Perhaps this is the vision that terrifies the Premier League stragglers, all 16 of them. They fear the day that the supreme artists of domestic football, the money-makers and rakers of the Premier League, move on to a more natural habitat on the French Riviera or a purposely-bought Caribbean Island. Anything to cling on to the coattails of that little goldmine. Anything is better than languishing in the remnants of decapitated, land-locked English football.
Look at it. Manchester United have record revenues but profits only enough to cover their enormous debt. Chelsea is seemingly never going to balance the books and keep winning titles. Liverpool is as mortgaged as the entire west coast of California. Then you have Alex Ferguson ducking out after his city came to a standstill to honor their fallen so he could promote a tour in South Africa or wherever it was … only a few weeks after taking his team to play a testimonial in Saudi Arabia in the middle of a week of a busy season. These new foreign owners are not about breaking even. They’re about making a profit, and doing it in whatever way possible. Including an integrity-compromised 39th fixture.
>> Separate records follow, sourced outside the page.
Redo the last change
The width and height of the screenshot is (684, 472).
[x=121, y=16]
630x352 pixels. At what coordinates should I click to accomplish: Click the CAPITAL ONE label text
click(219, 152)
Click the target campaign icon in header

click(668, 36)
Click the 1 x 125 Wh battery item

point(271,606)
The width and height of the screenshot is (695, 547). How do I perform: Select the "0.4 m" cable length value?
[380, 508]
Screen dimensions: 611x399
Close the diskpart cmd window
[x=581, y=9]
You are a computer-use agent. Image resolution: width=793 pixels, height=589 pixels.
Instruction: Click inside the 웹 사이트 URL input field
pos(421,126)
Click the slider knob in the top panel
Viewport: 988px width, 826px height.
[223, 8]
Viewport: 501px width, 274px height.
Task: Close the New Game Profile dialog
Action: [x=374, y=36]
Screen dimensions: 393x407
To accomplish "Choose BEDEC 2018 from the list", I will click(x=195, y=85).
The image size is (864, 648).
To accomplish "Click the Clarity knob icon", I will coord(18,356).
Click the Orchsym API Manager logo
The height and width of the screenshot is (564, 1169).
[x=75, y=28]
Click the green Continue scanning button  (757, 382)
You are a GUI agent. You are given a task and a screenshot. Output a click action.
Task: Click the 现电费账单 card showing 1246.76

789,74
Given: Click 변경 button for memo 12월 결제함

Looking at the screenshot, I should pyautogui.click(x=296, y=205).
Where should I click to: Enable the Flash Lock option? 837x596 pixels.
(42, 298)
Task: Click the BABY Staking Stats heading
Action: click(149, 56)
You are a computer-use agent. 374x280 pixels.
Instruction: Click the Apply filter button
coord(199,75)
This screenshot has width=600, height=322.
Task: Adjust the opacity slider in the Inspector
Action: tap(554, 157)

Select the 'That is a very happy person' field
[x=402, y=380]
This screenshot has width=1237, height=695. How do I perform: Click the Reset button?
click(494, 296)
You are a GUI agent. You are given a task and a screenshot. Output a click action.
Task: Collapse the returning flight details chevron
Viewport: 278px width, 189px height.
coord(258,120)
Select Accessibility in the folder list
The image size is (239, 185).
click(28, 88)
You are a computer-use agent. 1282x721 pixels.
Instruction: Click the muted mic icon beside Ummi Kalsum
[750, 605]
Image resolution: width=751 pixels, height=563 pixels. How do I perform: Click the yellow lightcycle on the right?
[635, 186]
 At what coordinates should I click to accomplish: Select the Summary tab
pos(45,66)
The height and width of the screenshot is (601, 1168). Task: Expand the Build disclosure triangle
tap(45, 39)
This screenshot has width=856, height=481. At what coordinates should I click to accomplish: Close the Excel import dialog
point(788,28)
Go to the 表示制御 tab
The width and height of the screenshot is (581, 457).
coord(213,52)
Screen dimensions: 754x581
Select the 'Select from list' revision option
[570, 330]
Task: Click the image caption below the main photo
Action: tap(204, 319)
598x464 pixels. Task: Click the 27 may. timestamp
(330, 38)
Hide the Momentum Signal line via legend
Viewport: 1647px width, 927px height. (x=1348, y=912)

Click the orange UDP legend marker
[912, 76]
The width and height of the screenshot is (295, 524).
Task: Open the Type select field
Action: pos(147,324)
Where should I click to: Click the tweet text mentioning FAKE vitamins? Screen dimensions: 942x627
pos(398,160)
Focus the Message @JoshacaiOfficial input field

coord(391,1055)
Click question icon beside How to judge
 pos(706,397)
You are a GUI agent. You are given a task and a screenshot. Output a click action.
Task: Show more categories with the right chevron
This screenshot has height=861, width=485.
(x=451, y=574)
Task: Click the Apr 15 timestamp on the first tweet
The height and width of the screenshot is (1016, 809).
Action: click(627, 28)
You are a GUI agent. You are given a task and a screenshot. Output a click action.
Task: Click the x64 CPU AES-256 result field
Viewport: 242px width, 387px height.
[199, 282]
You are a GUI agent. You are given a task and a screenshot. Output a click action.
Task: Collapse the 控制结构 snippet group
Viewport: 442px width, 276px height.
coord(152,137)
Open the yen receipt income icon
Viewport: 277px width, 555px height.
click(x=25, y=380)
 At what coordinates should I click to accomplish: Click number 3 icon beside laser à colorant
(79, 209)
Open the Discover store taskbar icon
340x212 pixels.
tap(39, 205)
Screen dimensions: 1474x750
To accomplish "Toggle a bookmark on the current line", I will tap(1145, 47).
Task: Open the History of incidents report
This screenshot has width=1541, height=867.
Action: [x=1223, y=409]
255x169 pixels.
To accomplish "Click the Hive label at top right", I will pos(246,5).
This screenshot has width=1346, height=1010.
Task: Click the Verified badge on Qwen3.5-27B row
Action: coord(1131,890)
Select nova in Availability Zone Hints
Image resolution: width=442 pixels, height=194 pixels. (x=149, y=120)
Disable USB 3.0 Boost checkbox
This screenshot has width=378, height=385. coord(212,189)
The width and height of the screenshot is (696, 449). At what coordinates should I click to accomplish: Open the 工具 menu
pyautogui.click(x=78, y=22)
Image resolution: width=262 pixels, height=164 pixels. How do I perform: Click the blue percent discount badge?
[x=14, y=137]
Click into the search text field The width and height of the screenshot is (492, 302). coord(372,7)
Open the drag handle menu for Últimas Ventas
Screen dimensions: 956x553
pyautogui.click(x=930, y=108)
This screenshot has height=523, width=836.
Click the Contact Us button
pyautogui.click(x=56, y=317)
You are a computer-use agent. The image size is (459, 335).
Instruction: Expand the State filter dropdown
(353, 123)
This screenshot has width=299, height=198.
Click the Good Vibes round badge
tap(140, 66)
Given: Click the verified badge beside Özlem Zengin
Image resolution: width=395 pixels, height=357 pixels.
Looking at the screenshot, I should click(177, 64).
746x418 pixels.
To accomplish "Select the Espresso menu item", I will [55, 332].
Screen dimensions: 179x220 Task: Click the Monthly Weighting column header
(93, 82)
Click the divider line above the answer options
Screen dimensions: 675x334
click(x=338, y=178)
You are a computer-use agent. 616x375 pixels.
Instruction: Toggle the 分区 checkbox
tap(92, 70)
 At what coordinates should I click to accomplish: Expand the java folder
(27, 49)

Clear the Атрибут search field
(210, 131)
As an Arsenal supporter, it would be nice to have more access to my team here in the US, but I understand. However, it should be noted that of the Big 4, Arsenal are the only ones with majority English ownership and direction, a solid business and operating structure, and with an Academy producing English talent that aren’t hemorrhaging cash and chasing dollars 4 and 5 timezones away. As Obi Wan in Star Wars would say, “These are not the droids you are looking for.”